TEXT BLOCK —
>> begin
‘Ray Donovan’ Breakdown: “Snowflake”

No lie lives forever…but SPOILERS do…

Season Two, Episode Nine: “Snowflake”

Written by Michael Tolkin & Brett Johnson; Directed by Guy Ferland

In last’s week episode, we learned that (much like the Wu-Tang Clan) Cookie Brown ain’t nothin’ to fuck with. He proved he’s capable of pretty much anything after blasting both Re-Kon and Marvin in the middle of downtown Hollywood. In “Snowflake,” he only further asserts authority as the-guy-you-don’t-want-to-cross. Ray preps Bridget with a manufactured lie for her meeting with the detectives working on the murder case and loses grip of the situation. All in a day’s work, right?

Quick Breakdown

Ray’s apartment is a lonely place. It mainly exists for extramarital relations, binge drinking, and housing the many skeletons Ray has hidden away inside their own upscale, yet fashionably modern, closets — making it a perfect place for Bridget to collect herself and attempt to escape the scene of watching Marvin’s head basically explode. (Quick flashback: I’m reminded of the episode “Walk This Way” and a specific dialogue between Ray and Bridget concerning love. There’s a weird parallel that the two now share involving lost loves. Ray’s teenage girlfriend was killed [It’s assumed that Mickey offed her] and now Marvin is dead, too.)

Of course, Abby wouldn’t be Abby without mindlessly sabotaging something. Once she learns that Bridget is safe with Ray but has no intention of returning to the Donovan household anytime soon, she calls up “Jim the Cop,” hoping he can swoop in and save the day. “Will you go get her?” Abby asks him. “I need you to go get her.” Talk about terrible logic. Luckily, ol’ Jim is at least slightly smarter than I give him credit for, instead setting up a meeting with Bridget and the detective investigating Marvin and Re-Kon’s murder.

Ray knows that if Bridget shares what she knows with anyone other than him, Cookie would most likely find a way to shut her up as quickly as possible. So he urges her to twist the truth, making it seem as if she was let out of the vehicle before everything went down. The problem here is that she doesn’t want to fabricate this or just sweep it up the rug; She wants justice, and once she breaks down and tells Abby what she saw, Abby defaults to her somewhat-permanent setting: stupid. (That means she gets “Jim the Cop” further involved.)

In an attempt to gauge Cookie’s awareness of who all was in that SUV he fired bullets into, Ray strolls right through his front gate and into the driveway, where he proceeds to get his ass kicked by several of Cookie’s guys. The ass-beating proves to be worth the trouble considering that Cookie doesn’t know shit about Bridget being in the backseat. But Cookie isn’t the kind of man to let this little act of trespassing go unchecked. In his eyes, Lee still owes him. He wants all the rights to Marvin and Re-Kon’s music in exchange for Lee’s safety.
>> end
AVAILABLE DATA —
>> begin
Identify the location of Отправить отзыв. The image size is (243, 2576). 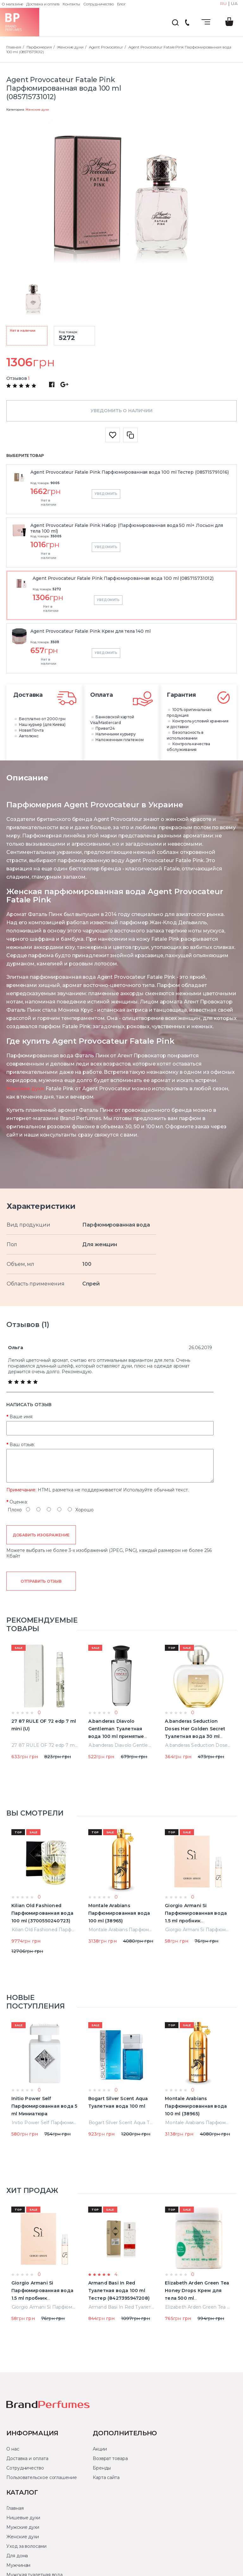
(41, 1581).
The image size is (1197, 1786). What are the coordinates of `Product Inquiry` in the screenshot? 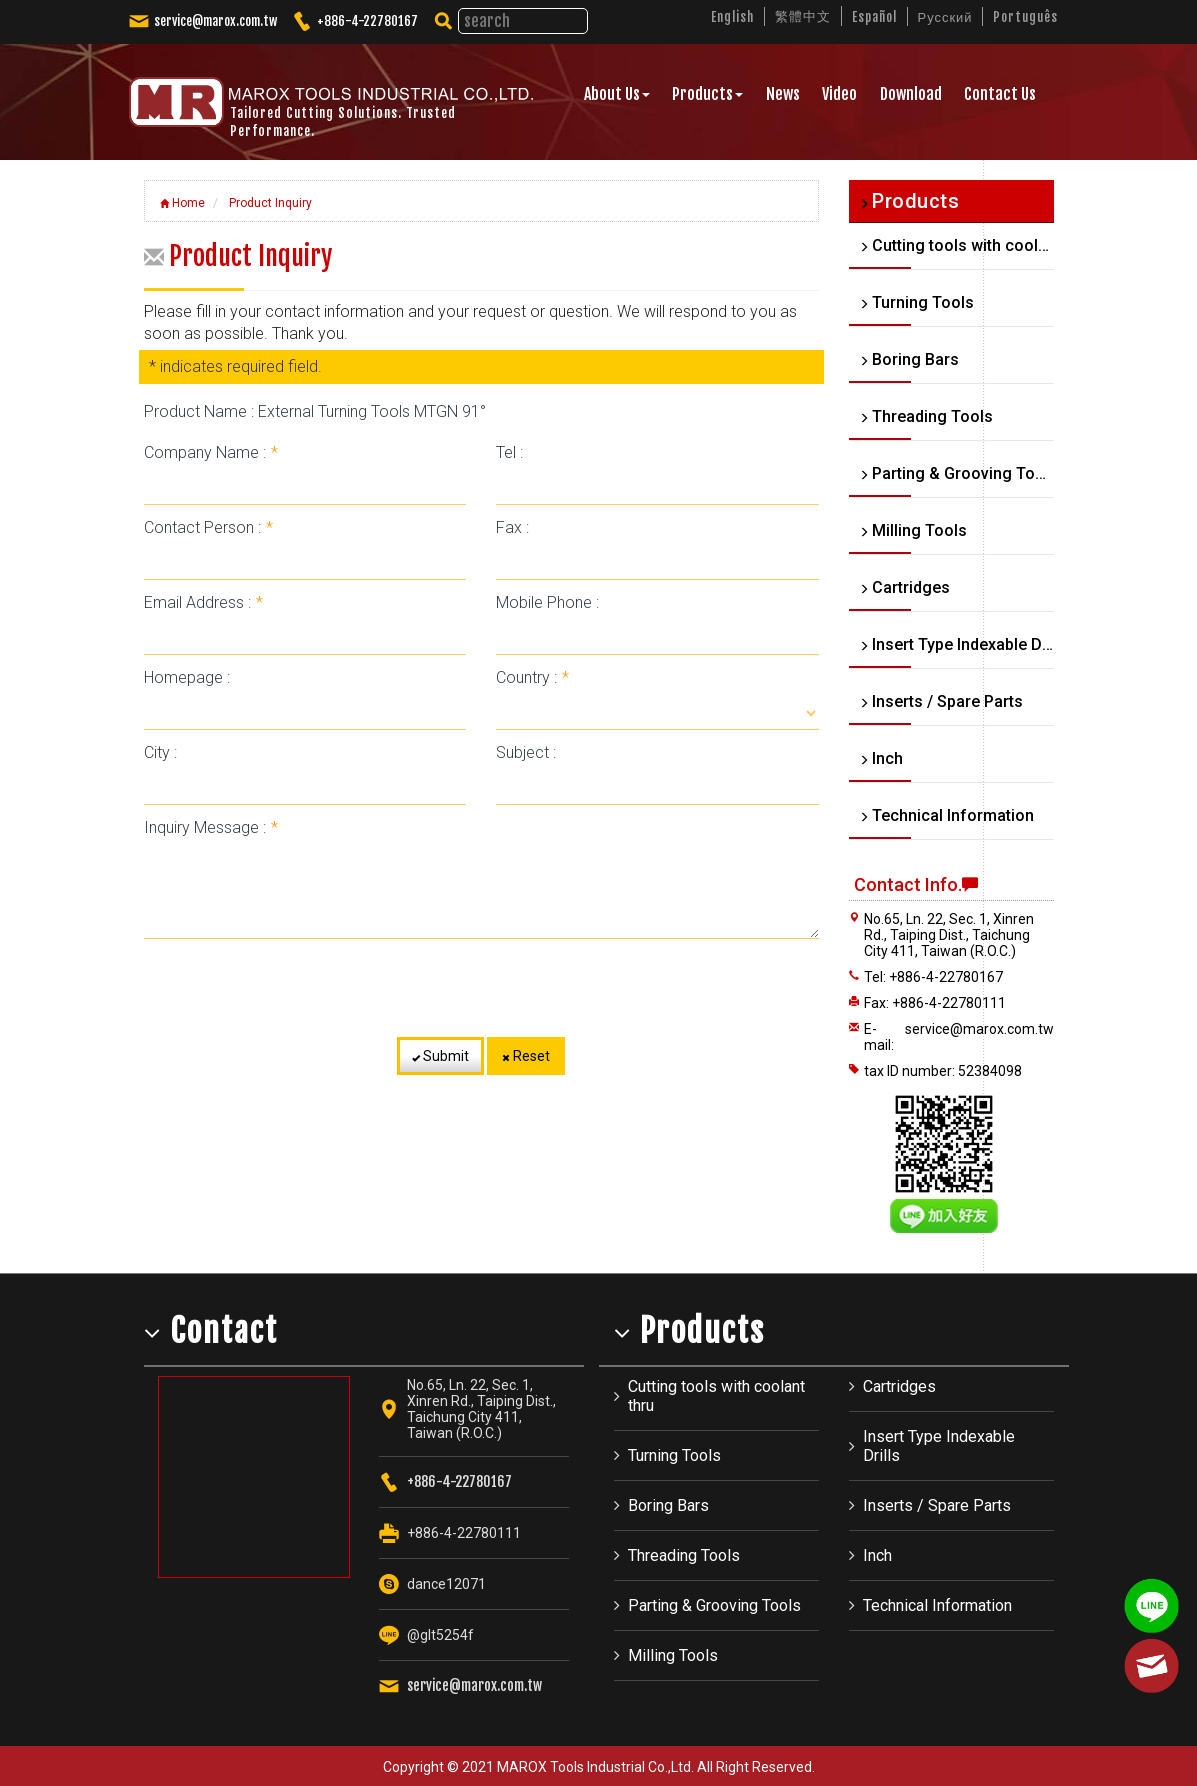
>> end
PROBLEM 1 —
In the Ray Donovan episode recap, what does Cookie want in exchange for Lee's safety?
PROBLEM 2 —
Do these statements agree with the Ray Donovan episode recap? (a) The episode was directed by Guy Ferland. (b) Abby sets up a meeting between Bridget and the detective. (c) Ray urges Bridget to claim she was let out of the vehicle before the shooting.
PROBLEM 3 —
Carry on the Ray Donovan episode recap, starting after its last sentence.

EXERCISE OUTPUT 1 —
All the rights to Marvin and Re-Kon's music.

EXERCISE OUTPUT 2 —
(a) Yes: "Directed by Guy Ferland."
(b) No: "ol’ Jim is at least slightly smarter than I give him credit for, instead setting up a meeting with Bridget and the detective investigating Marvin and Re-Kon’s murder."
(c) Yes: "he urges her to twist the truth, making it seem as if she was let out of the vehicle before everything went down."

EXERCISE OUTPUT 3 —
Ray isn’t fucking around either. He knows what’s on the line. It’s more than Lee’s life that is in jeopardy here — it’s Bridget’s, too. After apparently finding a new shirt, Ray rushes Lee and Ezra’s office, demanding they hand over the rights. Naturally, Lee immediately folds, but Ezra isn’t about to let all that money be handed over to a murderer. Ray easily persuades him after revealing that Bridget was also in Re-Kon’s vehicle during the shooting. (So, how many people know that Bridget witnessed this whole thing go down? Six, not counting Bridget.)

For at least a moment, Ray must have felt that he adequately had the situation hemmed up. In all actuality, he may have been close, but, you know, Abby. He returns home to find “Jim the Cop” discussing the murder with Bridget and Abby; it’s a conversation that abruptly ends once Ray makes his way through the door. “Get the fuck out of my house,” Ray tells Jim. (He later pins Jim up against his truck outside his office and tells him if he ever goes to his house again that he will end up dead.)

Before meeting with the homicide detective, Ray runs through the story with Bridget again. The real problem here is that no one else is allowed in the interview room with Bridget, so it’s still unclear as to what kind of information she gave up. However, there is one small giveaway: The detective asks her, “Look, I know your father is looking out for you, but who is looking out for Marvin?” It’s safe to assume she cracked faster than a stack of pine wood at a martial arts convention. Cookie shows up (maybe to give a testimony or present an alibi?) at the LAPD office as Ray, Abby and Bridget are leaving, resulting in an uncomfortable moment between him and Bridget as he attempts to console her with a hug.

Ray is left by himself, much like how he spends most of his time. He spends the last scene standing speechless at Ashley’s door. They’re soon joined by Steve Knight (*fart noise*), who invites him in and tells him to tell them about his day. (If anyone else can gather some sort of possible foreshadowing from this get-together, I would definitely welcome it because I got nothing. A devil’s three-way? Surely not. Ray just doesn’t strike me as that kind of man.)

Rating

A

This show sure knows how to mass tension. With only three episodes left, all these moving pieces have to find a stopping point; it’s just highly unlikely that any of this ends without all of them colliding into on another.

Stray Bullets…

A panicked Lee calls Ray the day after the shooting: “I’ve been calling you since 4 in the morning. I need you to come to the office immediately and protect me.”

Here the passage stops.